In a recent MIT study, researchers identified two categories of work that have been in a fairly consistent decline since 1960. Those are the jobs that are defined as routine and manual. The jobs that have been growing are the non-routine tasks. Those are the tasks that require problem-solving, intuition, persuasion, creativity, situational adaptability, visual and language recognition, and in-person interaction.
In our school improvement plan we say that engagement and inquiry should be in the forefront of our planning. I believe that it is much more important for our students to know how to ask the right questions, and then how to find the answers themselves, rather than simply answering the questions we ask. In the book Future Shock, Alvin Toffler said “The illiterate of the twenty-first century will not be those who cannot read and write. The illiterate will be those who cannot learn, unlearn, and relearn.” This applies to education just as well as it does to any other part of society.
I think that as teachers, many of us think that our classroom should somehow resemble the classrooms of our childhood. When I first started in education, I thought it was a good thing for my students to be quiet – especially when my principal came in the room. Now I don’t feel that way. When a classroom is silent, my first reaction is “are they taking a test?” Collaboration and problem solving rarely involve silence. I’m not saying that it should never be silent in a classroom. There’s a time and a place where that is necessary. However if we are trying to meet the concepts of the Best Practice Model, should it be silent most of the time?
Reflect on your own classroom. What does your class look like most of the time? What changes have you made, or will you continue to make, in order to help your students be ready for the non-routine tasks of their future? In the comments share some of the things you’ve tried before, or share something that you feel like you want to try soon.

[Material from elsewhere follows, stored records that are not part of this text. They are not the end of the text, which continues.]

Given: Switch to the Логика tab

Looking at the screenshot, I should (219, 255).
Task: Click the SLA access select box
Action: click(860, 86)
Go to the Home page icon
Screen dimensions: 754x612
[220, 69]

One thought on “The “Typical” Day”
Now that I am teaching science, I feel like there is lots of movement and interaction in my classroom. This has helped me include this into my Language Arts time. I still like to have portions of my Language Arts class, quiet. In particular, while I am meeting with small reading groups. If kids are chatting and moving all around the room, I have a hard time focusing on the small group I am meeting with.